Records from a dataset
+++

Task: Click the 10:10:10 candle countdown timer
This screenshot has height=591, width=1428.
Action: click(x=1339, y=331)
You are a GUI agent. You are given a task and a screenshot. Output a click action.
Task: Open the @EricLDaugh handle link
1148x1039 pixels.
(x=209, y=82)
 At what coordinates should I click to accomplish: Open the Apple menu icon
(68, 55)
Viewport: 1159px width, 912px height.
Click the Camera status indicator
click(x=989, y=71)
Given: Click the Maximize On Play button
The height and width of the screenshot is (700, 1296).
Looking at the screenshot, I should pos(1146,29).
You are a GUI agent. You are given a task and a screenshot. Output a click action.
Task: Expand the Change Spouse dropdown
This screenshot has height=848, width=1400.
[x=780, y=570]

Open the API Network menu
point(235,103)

+++

=== PROBLEM TO WORK ON ===
Rewrite every line of the records above as a JSON list of strings, with one string per line and no blank lines.

=== ANSWER IN FULL ===
[
  "Task: Click the 10:10:10 candle countdown timer",
  "This screenshot has height=591, width=1428.",
  "Action: click(x=1339, y=331)",
  "You are a GUI agent. You are given a task and a screenshot. Output a click action.",
  "Task: Open the @EricLDaugh handle link",
  "1148x1039 pixels.",
  "(x=209, y=82)",
  " At what coordinates should I click to accomplish: Open the Apple menu icon",
  "(68, 55)",
  "Viewport: 1159px width, 912px height.",
  "Click the Camera status indicator",
  "click(x=989, y=71)",
  "Given: Click the Maximize On Play button",
  "The height and width of the screenshot is (700, 1296).",
  "Looking at the screenshot, I should pos(1146,29).",
  "You are a GUI agent. You are given a task and a screenshot. Output a click action.",
  "Task: Expand the Change Spouse dropdown",
  "This screenshot has height=848, width=1400.",
  "[x=780, y=570]",
  "Open the API Network menu",
  "point(235,103)"
]